• _TASK OBJECTIVE_
After locating the line that holds "Task: Open the help dropdown menu", repeat it and each following line exactly until the material ends, skipping pictures.

• _RECORDS FOR THIS TASK_
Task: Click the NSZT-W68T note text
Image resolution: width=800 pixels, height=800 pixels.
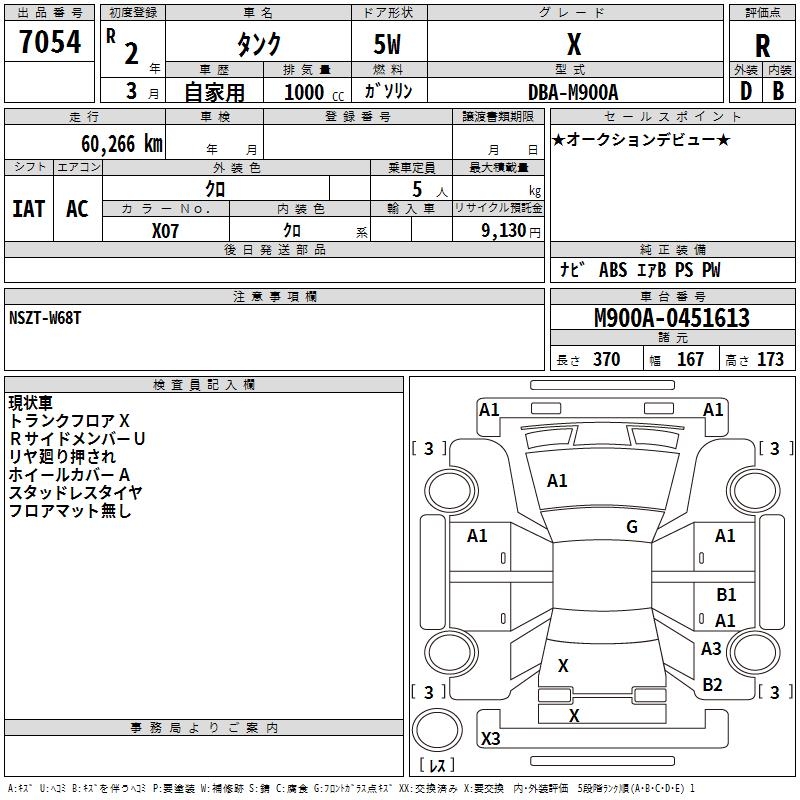Action: coord(45,318)
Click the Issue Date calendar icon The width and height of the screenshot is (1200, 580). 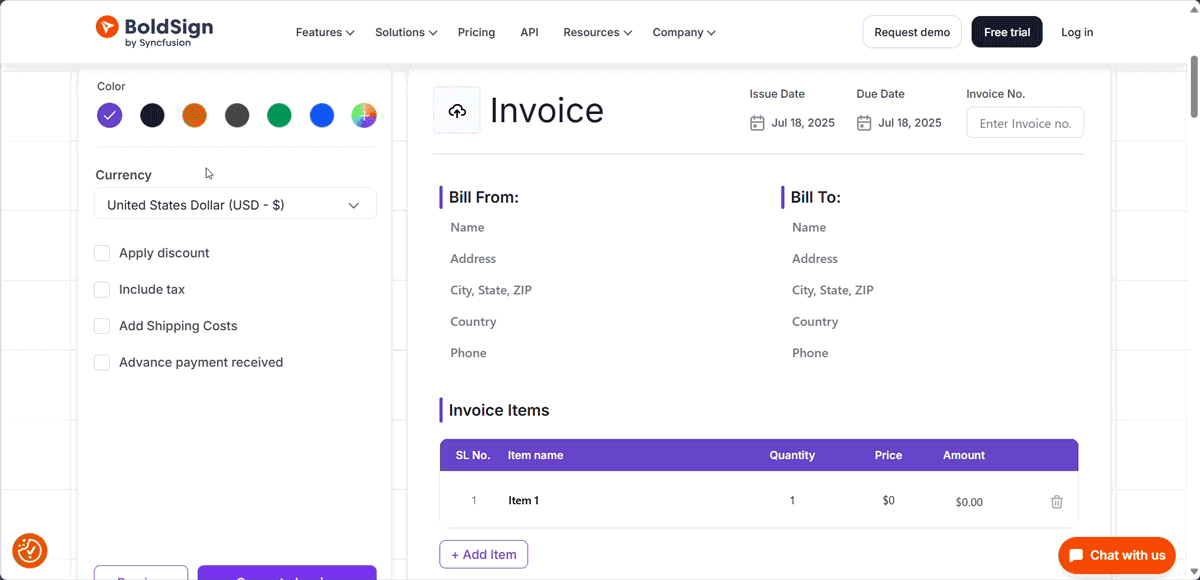(757, 123)
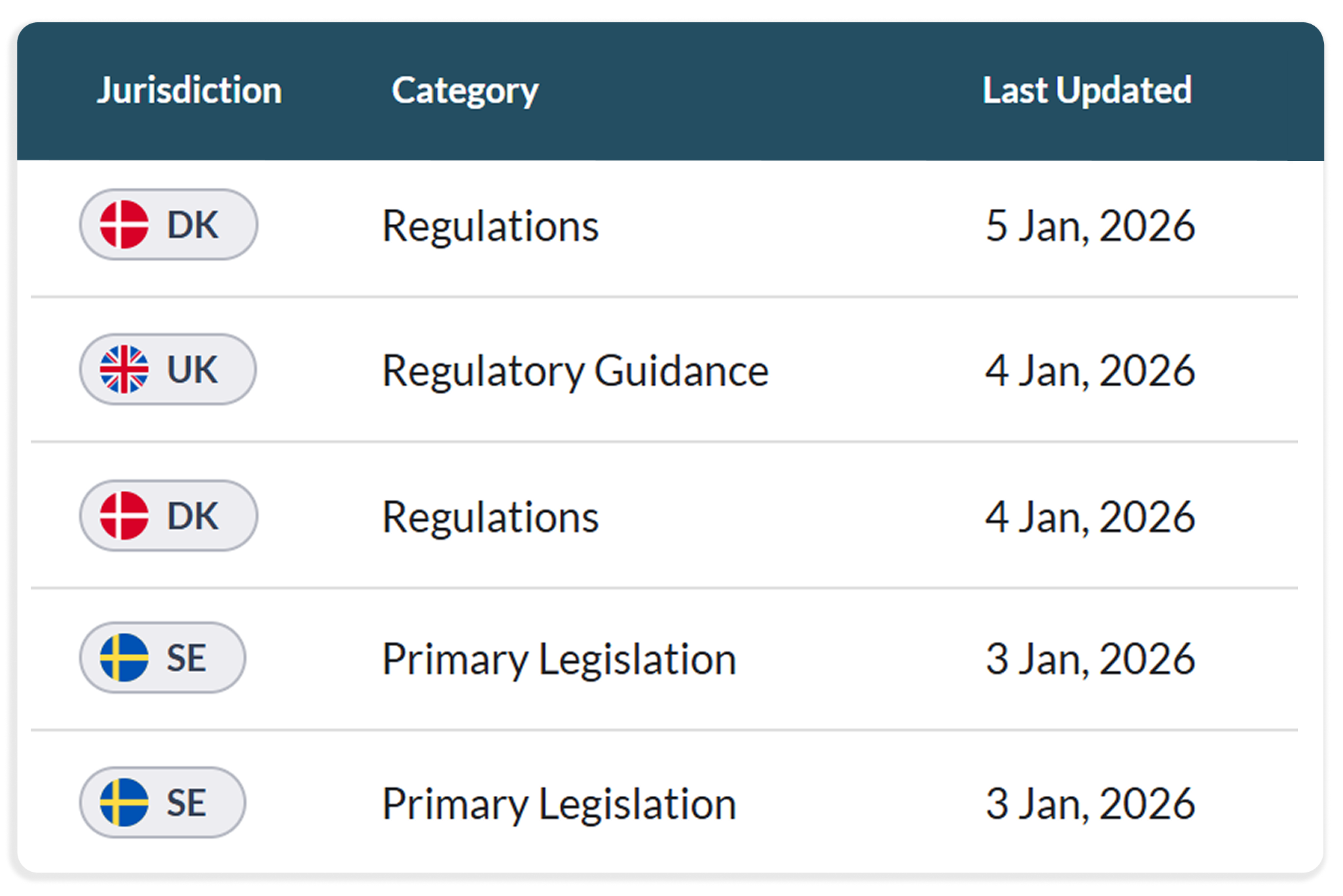This screenshot has height=896, width=1343.
Task: Open the Regulatory Guidance entry
Action: [575, 371]
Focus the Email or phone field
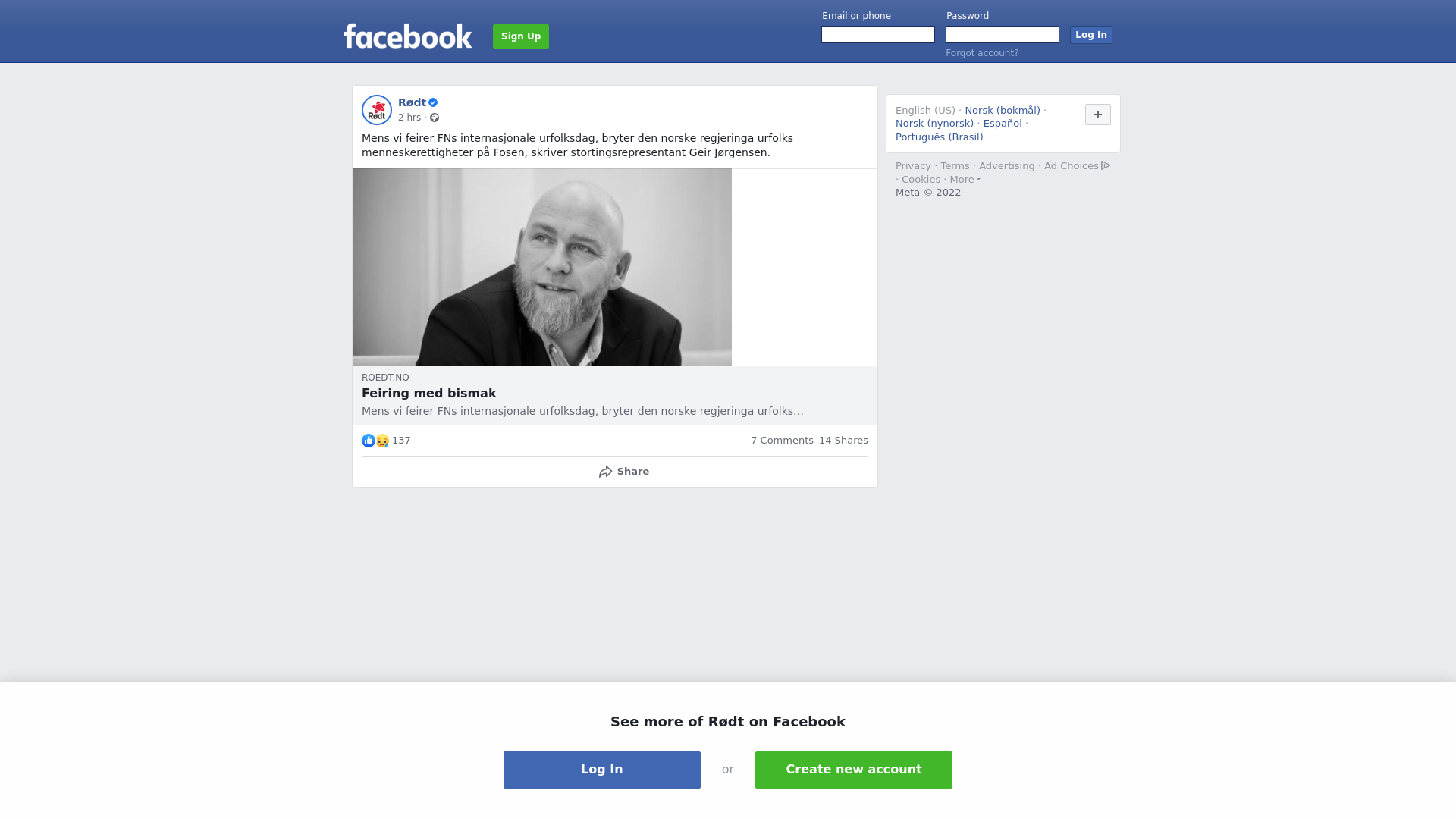This screenshot has width=1456, height=819. (878, 35)
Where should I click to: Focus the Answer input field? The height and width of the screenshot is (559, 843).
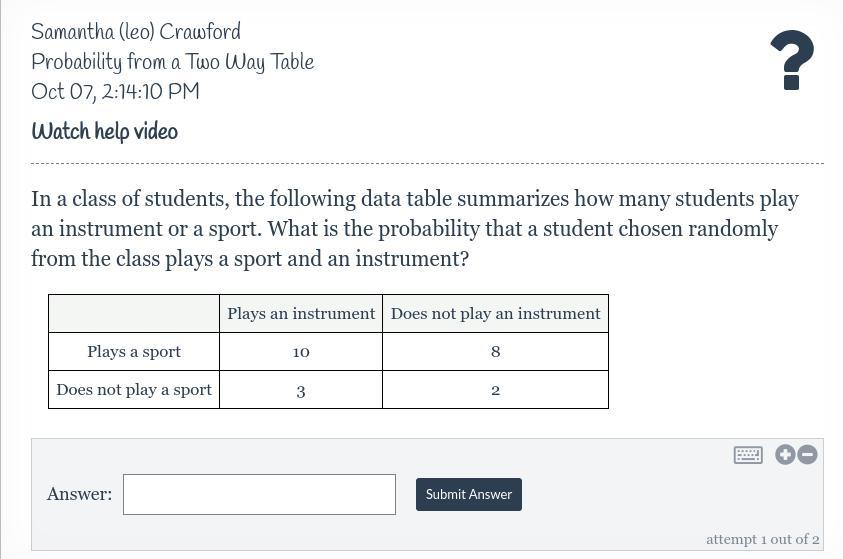[259, 494]
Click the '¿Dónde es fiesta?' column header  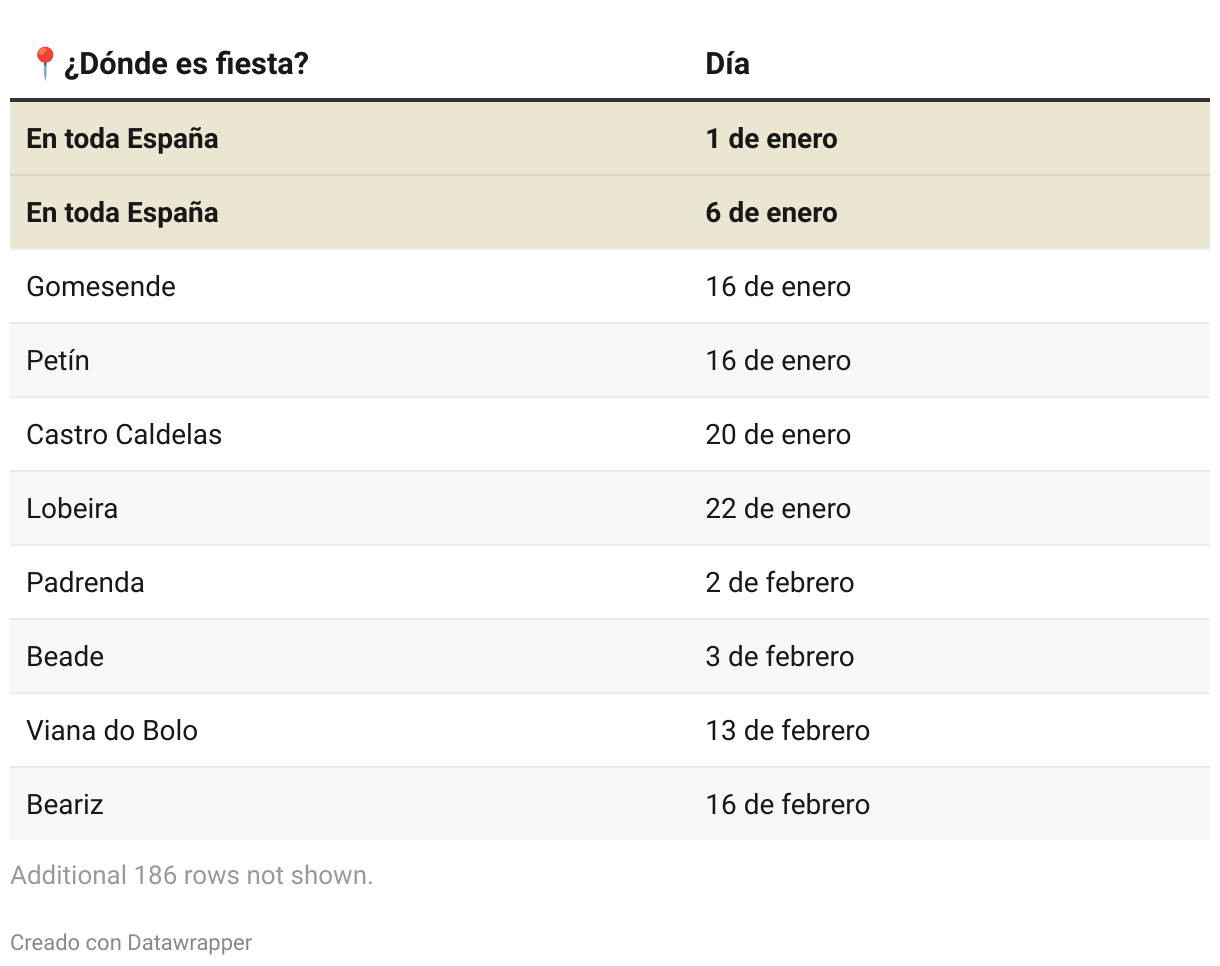click(186, 64)
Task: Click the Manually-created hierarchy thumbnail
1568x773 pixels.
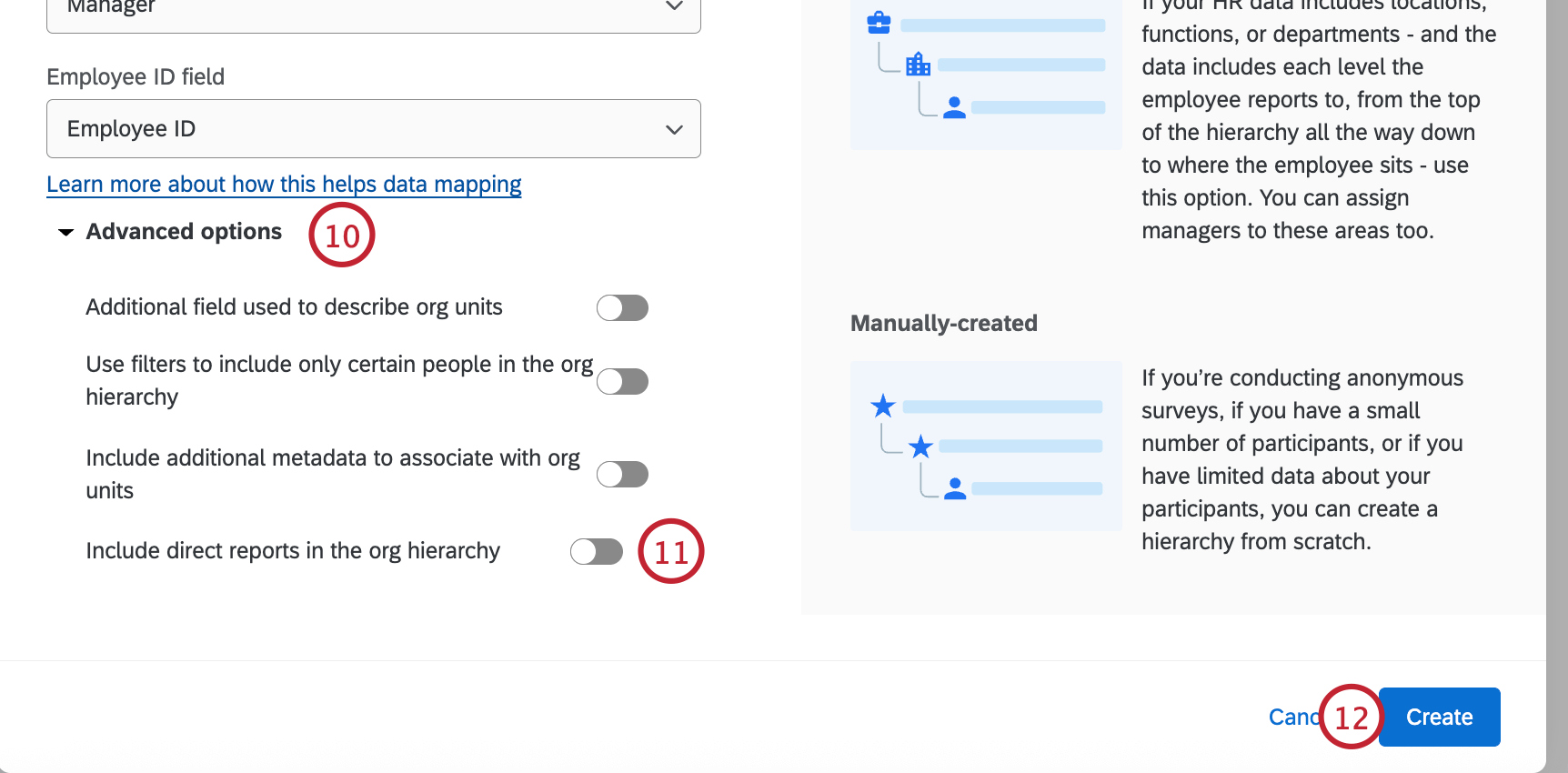Action: click(x=986, y=446)
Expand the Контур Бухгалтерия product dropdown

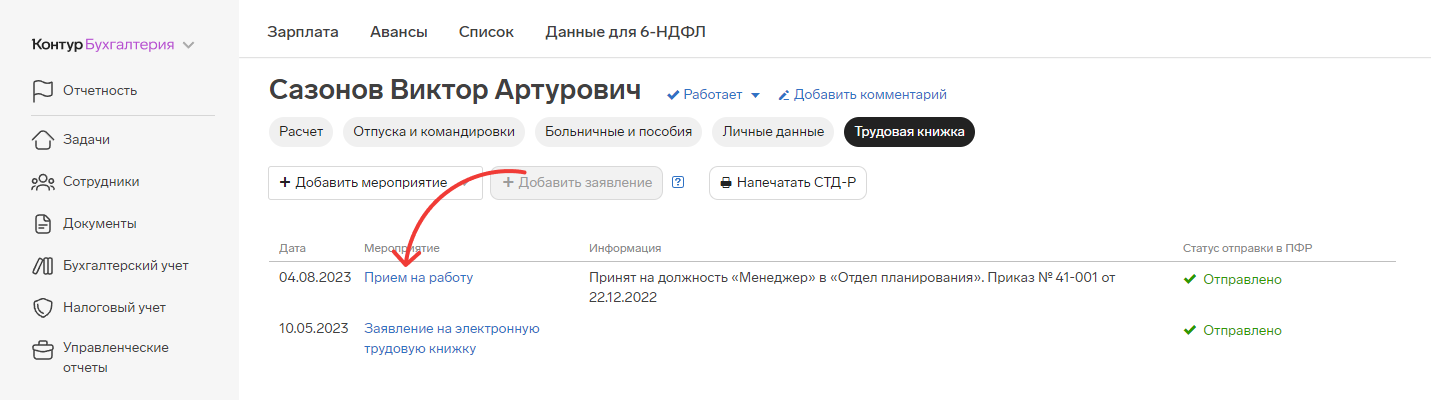point(189,45)
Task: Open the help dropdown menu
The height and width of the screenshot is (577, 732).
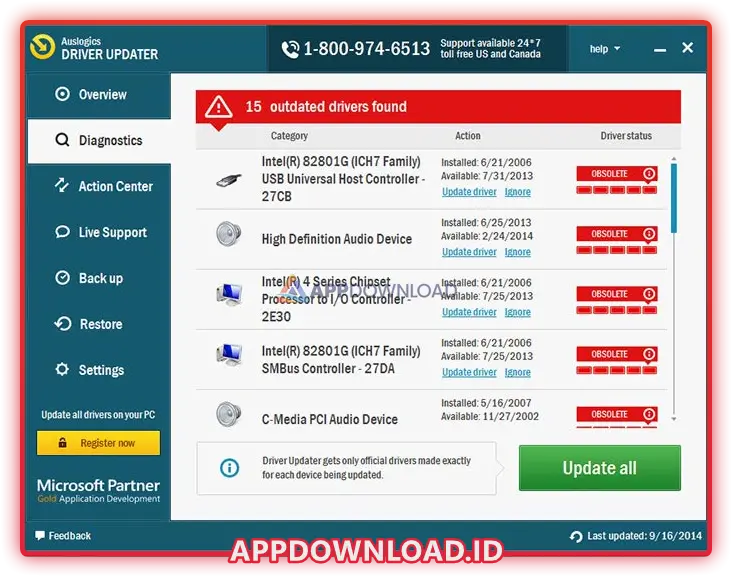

• _FINISHED TASK_
Task: Open the help dropdown menu
The height and width of the screenshot is (577, 732).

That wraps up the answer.